All too often, human nature causes us to be overly influenced by our emotions rather than logic. This is particularly relevant when it comes to our investment decisions.
For a long time now, we have been aware of the fear/greed cycle that amplifies investment market peaks and troughs. Yet, time and time again, we repeat this behaviour. We chase the returns and create a bubble.
As I write this, we are seeing this with Bitcoin, people are buying for the sole reason that they think it is going up. This is nothing new, we had the Tech bubble where anything and everything in the technology space was being bought, prices went through the roof. Most people buying shares did not even know what the companies they were buying into actually did. Some companies had yet to make any revenue at all and had a market value in the tens of millions. Is this logical? Nope, it’s greed dictating our investing habits.
When the markets fall the reverse is true. We panic, we sell, we get out as quick as we can. In the Global Financial Crisis, as markets fell panic set in, with good reason initially, and we saw people selling good quality stocks for fear.
Commonwealth Bank fell to about $24 per share. At the time, the dividends were about $2.60 a share, more than 10 per cent of the sale value. There is no logic involved in selling at that point.
On an individual basis, our emotions really influence our decisions. Recently, when Uber listed on the stock exchange, an investment analyst gave a recommendation not to buy.
He provided data in relation to revenue and profit (Uber is not profitable) as well as future market risk etc. Essentially, he had provided a standard, emotionless investment report for a company about to list. For most companies this would get zero attention outside investment circles.

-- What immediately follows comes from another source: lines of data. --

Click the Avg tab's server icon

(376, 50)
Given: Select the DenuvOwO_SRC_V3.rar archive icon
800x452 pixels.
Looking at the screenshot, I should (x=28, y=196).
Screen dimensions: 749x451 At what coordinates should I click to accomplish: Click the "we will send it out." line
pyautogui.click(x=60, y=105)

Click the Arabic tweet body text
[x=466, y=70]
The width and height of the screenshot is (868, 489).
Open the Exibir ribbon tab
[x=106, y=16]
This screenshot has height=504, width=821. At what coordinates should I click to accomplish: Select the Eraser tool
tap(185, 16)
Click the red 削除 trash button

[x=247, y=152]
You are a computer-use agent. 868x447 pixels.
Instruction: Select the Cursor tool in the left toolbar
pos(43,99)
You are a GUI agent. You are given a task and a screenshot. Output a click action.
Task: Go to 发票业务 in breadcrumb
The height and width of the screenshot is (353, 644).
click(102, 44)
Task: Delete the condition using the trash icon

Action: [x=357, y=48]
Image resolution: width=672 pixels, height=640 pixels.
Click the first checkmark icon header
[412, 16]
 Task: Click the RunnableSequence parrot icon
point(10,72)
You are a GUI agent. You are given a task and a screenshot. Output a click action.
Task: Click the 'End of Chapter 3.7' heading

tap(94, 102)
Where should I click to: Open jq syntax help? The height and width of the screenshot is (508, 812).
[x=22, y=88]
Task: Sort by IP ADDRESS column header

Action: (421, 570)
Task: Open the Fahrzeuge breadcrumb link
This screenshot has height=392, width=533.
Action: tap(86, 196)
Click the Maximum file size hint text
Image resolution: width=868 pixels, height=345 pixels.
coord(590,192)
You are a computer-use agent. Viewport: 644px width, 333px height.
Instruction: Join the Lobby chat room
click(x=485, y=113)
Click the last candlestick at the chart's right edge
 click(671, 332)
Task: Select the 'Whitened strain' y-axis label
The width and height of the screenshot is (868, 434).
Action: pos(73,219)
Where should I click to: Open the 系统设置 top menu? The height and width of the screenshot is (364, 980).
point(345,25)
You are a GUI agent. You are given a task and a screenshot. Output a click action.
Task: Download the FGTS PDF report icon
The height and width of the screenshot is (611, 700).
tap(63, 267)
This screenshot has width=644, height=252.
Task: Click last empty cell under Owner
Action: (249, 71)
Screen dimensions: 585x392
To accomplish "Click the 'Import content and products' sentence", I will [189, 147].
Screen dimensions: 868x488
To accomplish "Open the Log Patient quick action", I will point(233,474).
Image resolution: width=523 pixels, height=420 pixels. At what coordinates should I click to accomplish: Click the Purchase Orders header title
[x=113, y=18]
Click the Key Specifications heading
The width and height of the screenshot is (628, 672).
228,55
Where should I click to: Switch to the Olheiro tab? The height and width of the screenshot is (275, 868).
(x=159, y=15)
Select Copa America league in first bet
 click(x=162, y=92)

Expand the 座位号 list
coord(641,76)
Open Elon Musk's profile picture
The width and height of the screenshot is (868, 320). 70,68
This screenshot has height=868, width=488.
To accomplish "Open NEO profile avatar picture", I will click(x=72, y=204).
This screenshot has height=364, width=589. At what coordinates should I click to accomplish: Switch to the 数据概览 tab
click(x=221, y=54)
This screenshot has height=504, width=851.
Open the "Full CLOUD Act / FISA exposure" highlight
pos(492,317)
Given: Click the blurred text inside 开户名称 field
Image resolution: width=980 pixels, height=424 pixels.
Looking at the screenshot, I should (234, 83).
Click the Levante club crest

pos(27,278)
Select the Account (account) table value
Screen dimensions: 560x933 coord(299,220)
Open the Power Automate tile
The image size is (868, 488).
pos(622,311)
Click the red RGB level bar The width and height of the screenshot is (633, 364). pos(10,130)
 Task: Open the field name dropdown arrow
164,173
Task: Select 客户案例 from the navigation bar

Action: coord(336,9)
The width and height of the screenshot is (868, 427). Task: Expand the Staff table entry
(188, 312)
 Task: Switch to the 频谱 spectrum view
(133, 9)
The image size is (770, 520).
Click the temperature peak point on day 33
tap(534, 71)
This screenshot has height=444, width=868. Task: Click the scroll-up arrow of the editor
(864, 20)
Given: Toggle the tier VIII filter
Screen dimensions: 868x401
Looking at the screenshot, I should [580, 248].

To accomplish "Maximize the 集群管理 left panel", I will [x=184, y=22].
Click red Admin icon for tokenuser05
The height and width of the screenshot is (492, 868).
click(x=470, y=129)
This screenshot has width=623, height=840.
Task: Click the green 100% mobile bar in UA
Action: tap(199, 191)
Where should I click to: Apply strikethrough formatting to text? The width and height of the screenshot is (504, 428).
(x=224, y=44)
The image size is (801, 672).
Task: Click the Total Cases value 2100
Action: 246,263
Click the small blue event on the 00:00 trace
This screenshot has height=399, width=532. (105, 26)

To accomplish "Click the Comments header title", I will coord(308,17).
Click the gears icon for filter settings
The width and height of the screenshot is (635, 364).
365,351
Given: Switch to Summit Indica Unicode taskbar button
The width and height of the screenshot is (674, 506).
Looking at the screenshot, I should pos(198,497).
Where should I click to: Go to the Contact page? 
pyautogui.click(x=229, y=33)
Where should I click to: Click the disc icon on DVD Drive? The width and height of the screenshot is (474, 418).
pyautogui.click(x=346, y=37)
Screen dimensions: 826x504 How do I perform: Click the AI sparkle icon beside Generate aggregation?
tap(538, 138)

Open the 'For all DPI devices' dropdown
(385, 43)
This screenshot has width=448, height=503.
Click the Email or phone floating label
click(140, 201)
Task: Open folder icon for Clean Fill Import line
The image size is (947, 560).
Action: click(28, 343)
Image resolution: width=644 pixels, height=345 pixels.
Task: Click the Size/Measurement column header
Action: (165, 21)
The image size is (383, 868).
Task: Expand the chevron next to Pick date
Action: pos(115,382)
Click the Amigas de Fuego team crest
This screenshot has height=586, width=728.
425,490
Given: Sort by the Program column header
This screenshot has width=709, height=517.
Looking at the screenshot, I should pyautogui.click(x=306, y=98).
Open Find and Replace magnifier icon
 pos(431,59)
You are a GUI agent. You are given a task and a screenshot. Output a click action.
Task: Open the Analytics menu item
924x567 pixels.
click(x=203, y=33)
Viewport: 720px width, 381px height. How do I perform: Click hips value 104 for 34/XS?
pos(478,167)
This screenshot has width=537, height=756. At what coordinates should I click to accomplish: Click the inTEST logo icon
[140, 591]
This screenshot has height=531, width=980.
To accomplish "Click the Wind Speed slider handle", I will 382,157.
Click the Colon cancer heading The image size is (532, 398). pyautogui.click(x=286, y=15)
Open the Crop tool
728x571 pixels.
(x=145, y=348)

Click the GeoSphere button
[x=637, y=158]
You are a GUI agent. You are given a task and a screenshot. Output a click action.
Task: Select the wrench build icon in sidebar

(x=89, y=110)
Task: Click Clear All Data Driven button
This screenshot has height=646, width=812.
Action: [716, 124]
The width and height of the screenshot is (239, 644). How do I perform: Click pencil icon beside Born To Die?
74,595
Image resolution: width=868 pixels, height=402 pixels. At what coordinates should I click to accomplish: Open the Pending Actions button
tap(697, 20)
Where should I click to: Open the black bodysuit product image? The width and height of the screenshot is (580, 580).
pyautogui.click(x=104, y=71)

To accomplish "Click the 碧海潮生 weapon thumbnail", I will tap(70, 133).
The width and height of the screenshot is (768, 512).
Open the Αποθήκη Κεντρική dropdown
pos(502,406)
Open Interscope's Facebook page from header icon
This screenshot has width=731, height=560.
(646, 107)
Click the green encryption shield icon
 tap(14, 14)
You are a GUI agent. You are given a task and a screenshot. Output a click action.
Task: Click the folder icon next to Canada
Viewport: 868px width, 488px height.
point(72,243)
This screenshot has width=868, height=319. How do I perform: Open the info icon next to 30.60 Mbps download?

This report was shared many times and criticised roundly as being from a dinosaur and alike, why? Because Uber was a market disrupter that many have positive feelings towards, automatically they assume it is a good investment. Many probably invested in it for this reason. The reverse is also true, companies such as James Hardie, which a have a negative public perception, make people reluctant to invest in them. Our feelings towards companies influences our assessment of them as an investment opportunity.